(731a) A Rigorous Graphic Approach to Modeling Transportation Fuel Lifecycle: Axioms and Theorems

An innovative approach based on graph theory has been proposed for facilitating the lifecycle assessment of transportation fuels in general and renewable feedstock-based transportation fuels in specific. The complexity of the fuel lifecycle system is analyzed. The proposed approach is designed to tackle the specificities of a transportation fuel in its lifecycle: it represents the structure of the lifecycle by a unique graph, termed a Lifecycle graph, or an L-graph for short. This graph captures not only the syntactic but also the semantic contents of the system. A novel concept of ?material state in its lifecycle? is proposed to help describe the pathway of a transportation fuel in its lifecycle and its complexity together with the concepts of material and location. An axiom system underlying the approach has been established to define the rigorous lifecycle structure. This axiom system is based on a given set of specifications for the lifecycle assessment problem.
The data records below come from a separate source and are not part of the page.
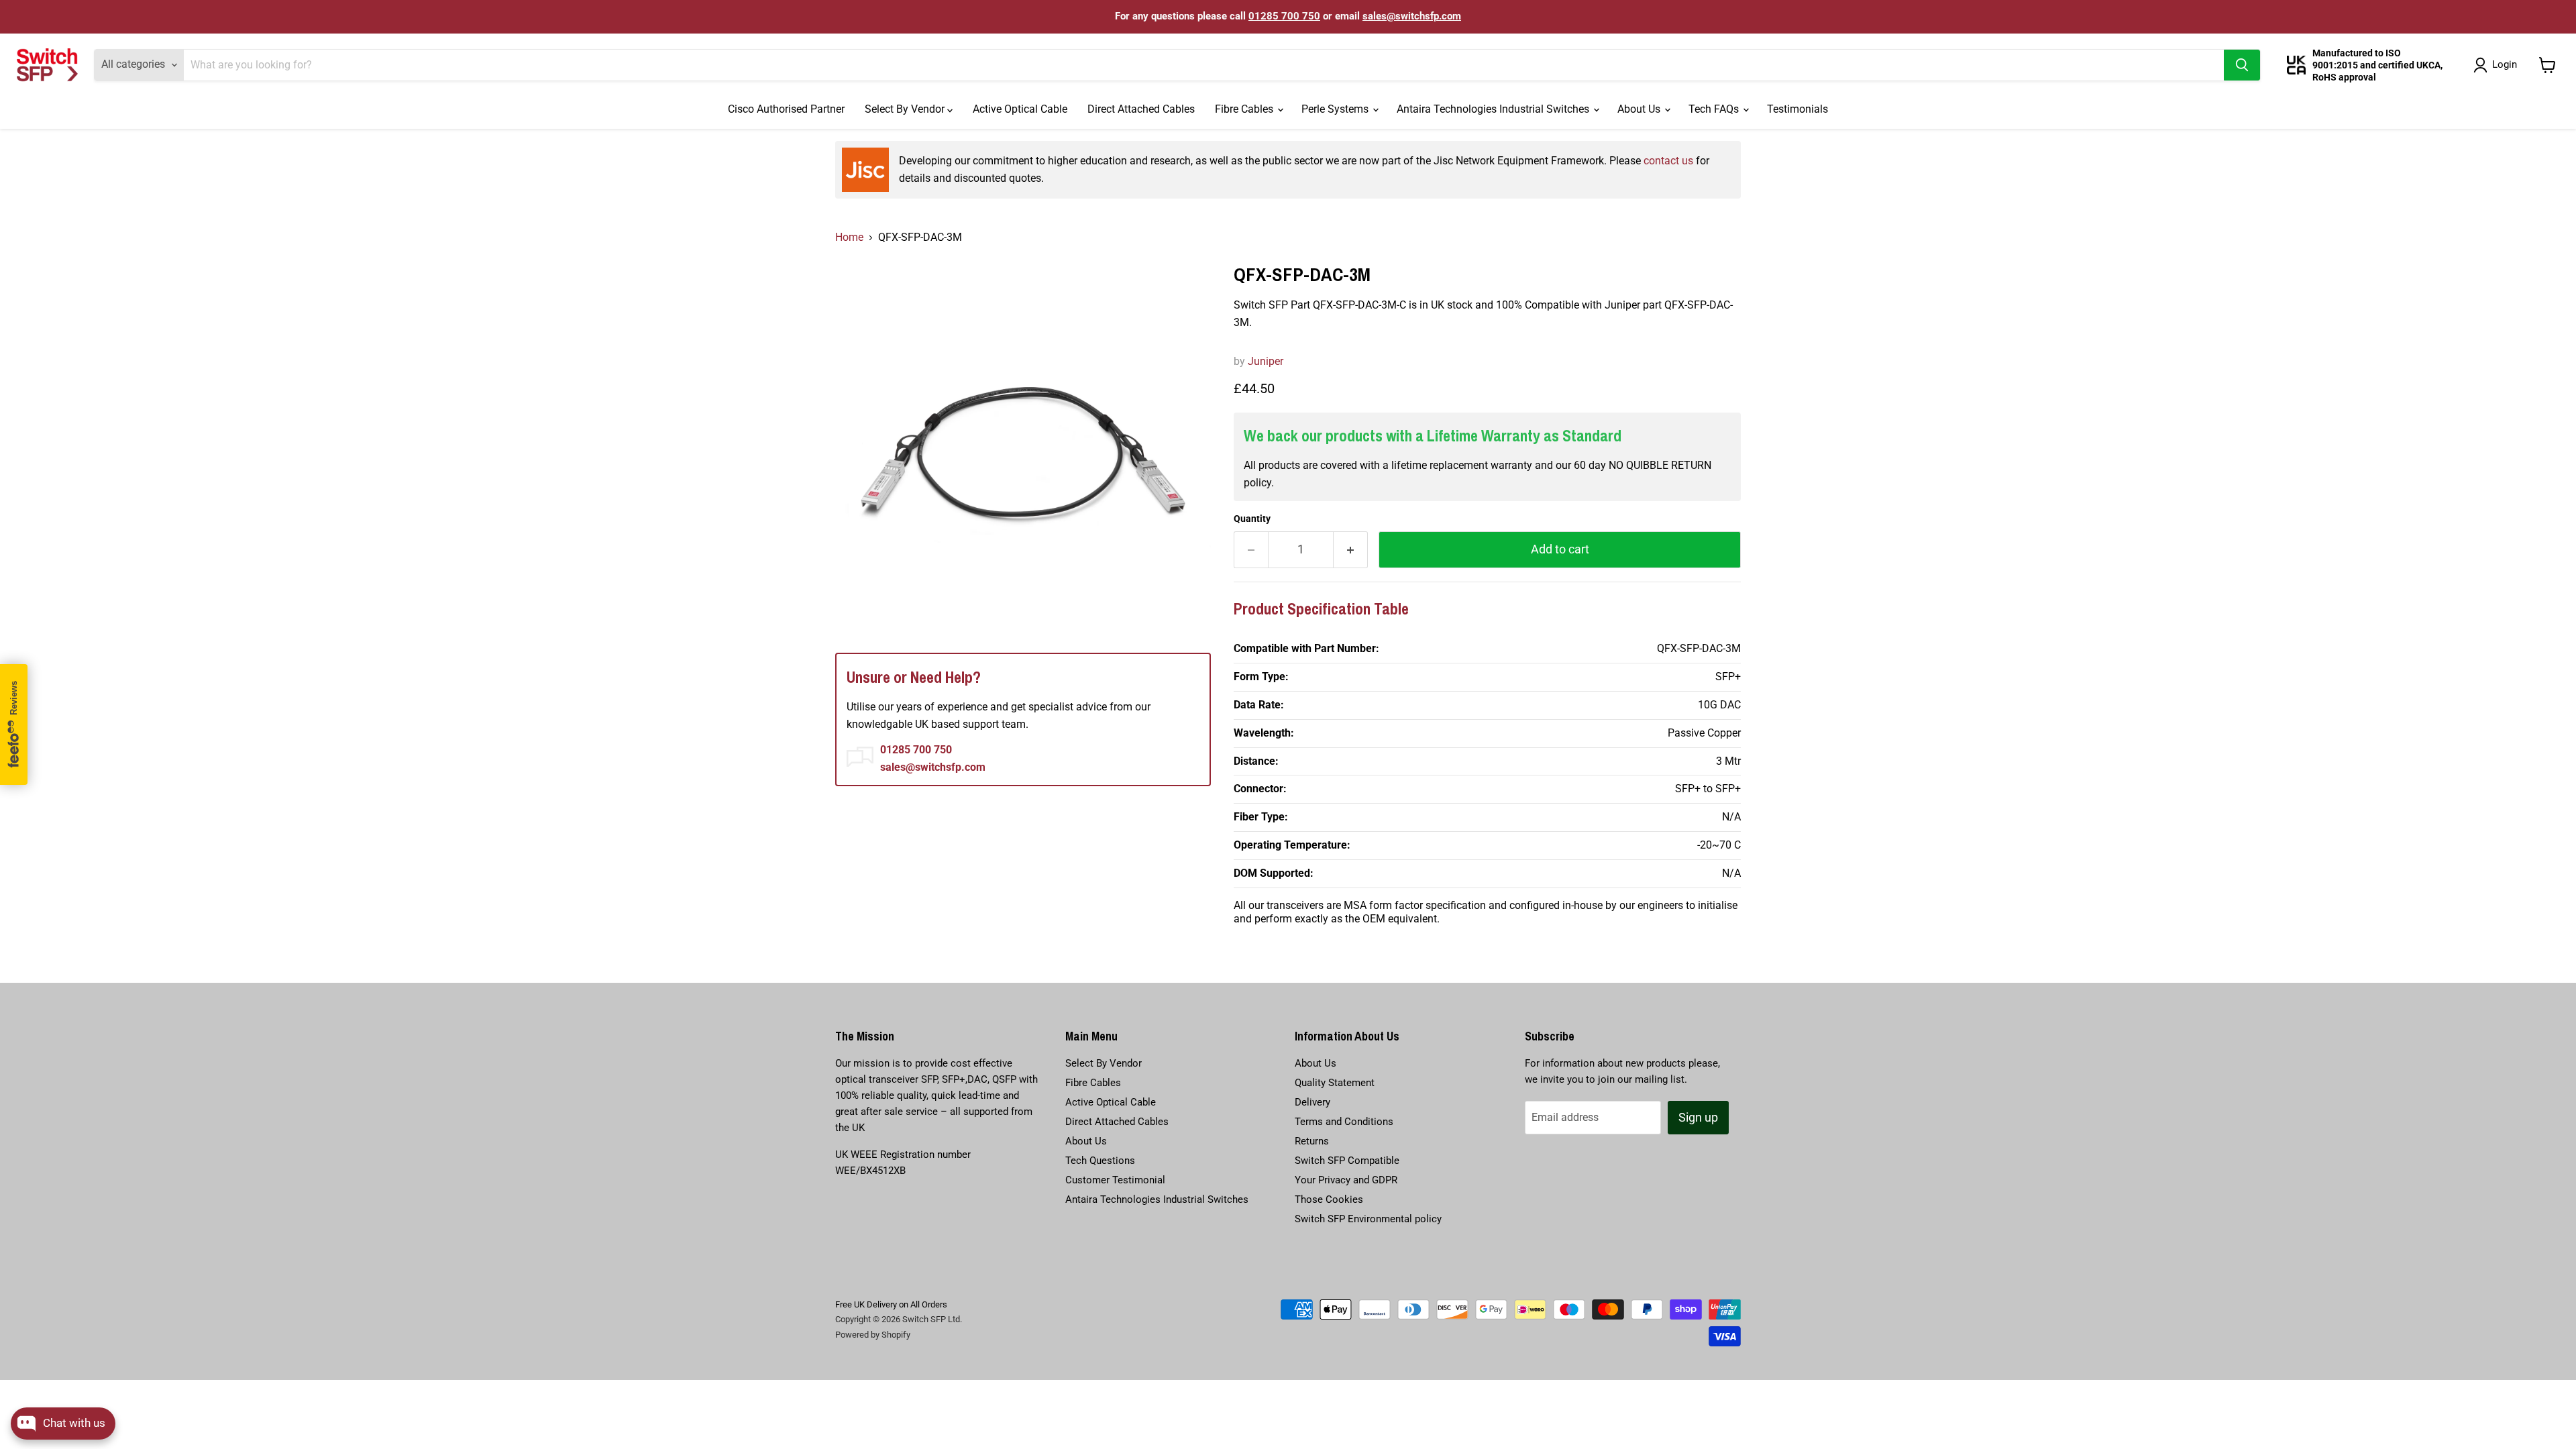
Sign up (1698, 1117)
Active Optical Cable (1020, 109)
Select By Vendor (906, 109)
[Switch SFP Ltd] (47, 65)
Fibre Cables (1245, 109)
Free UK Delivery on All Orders (891, 1304)
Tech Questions (1100, 1161)
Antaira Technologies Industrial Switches (1494, 109)
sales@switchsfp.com (1411, 16)
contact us (1668, 160)
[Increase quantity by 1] (1351, 549)
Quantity (1252, 518)
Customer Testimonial (1115, 1180)
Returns (1312, 1141)
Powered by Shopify (872, 1335)
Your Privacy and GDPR (1346, 1180)
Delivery (1312, 1102)
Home (849, 237)
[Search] (2242, 65)
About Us (1640, 109)
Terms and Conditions (1344, 1122)
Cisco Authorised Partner (786, 109)
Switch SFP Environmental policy (1368, 1219)
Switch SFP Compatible (1347, 1161)
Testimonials (1797, 109)
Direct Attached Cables (1141, 109)
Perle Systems (1336, 109)
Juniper (1265, 361)
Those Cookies (1329, 1199)
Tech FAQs (1714, 109)
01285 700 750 (1284, 16)
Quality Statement (1335, 1083)
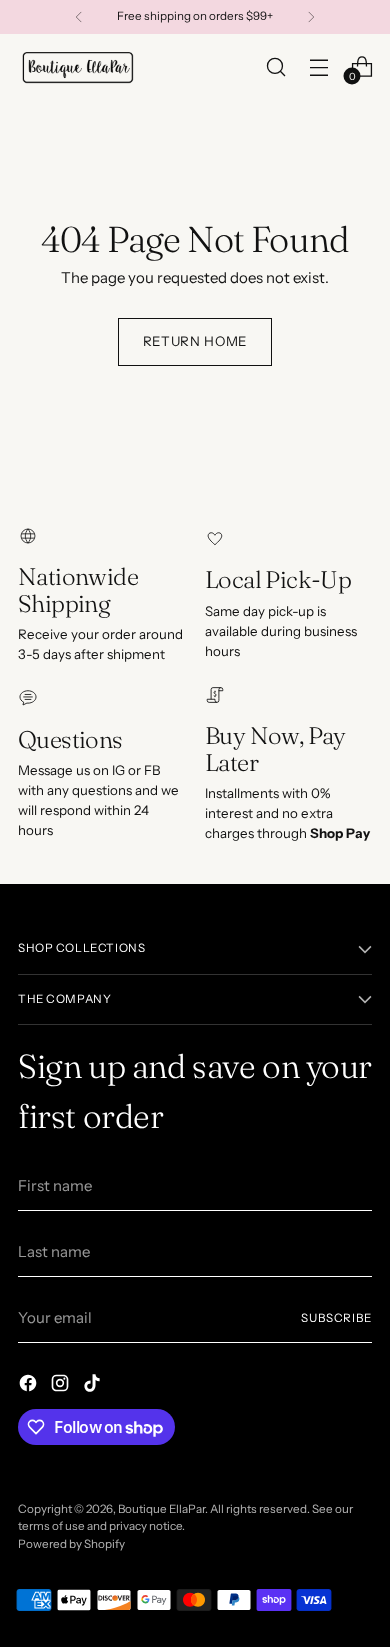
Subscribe (336, 1318)
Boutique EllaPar (161, 1509)
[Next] (311, 17)
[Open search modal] (275, 66)
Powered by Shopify (71, 1544)
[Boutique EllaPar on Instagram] (62, 1386)
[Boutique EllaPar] (78, 67)
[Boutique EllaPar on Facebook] (30, 1386)
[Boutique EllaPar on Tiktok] (94, 1386)
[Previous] (79, 17)
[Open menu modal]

Such specifications include the types, input and output materials, origins and destinations of processes, and a variety of parameters such as efficiencies and losses associated with these processes, natural energy sources, energy products, co-products and their geographical specificities. All pathways in the lifecycle of a specific transportation fuel are embedded in a maximal structure, from which individual pathways can be extracted. Various theorems have been derived from the axiom system to ensure that this approach is mathematically rigorous, thereby rendering it possible to develop efficient transportation fuel lifecycle pathway generation and management methods on the basis of a rigorous mathematical foundation. Examples of multiple renewable feedstock-based transportation fuels are presented to highlight the significance and efficacy of the present approach.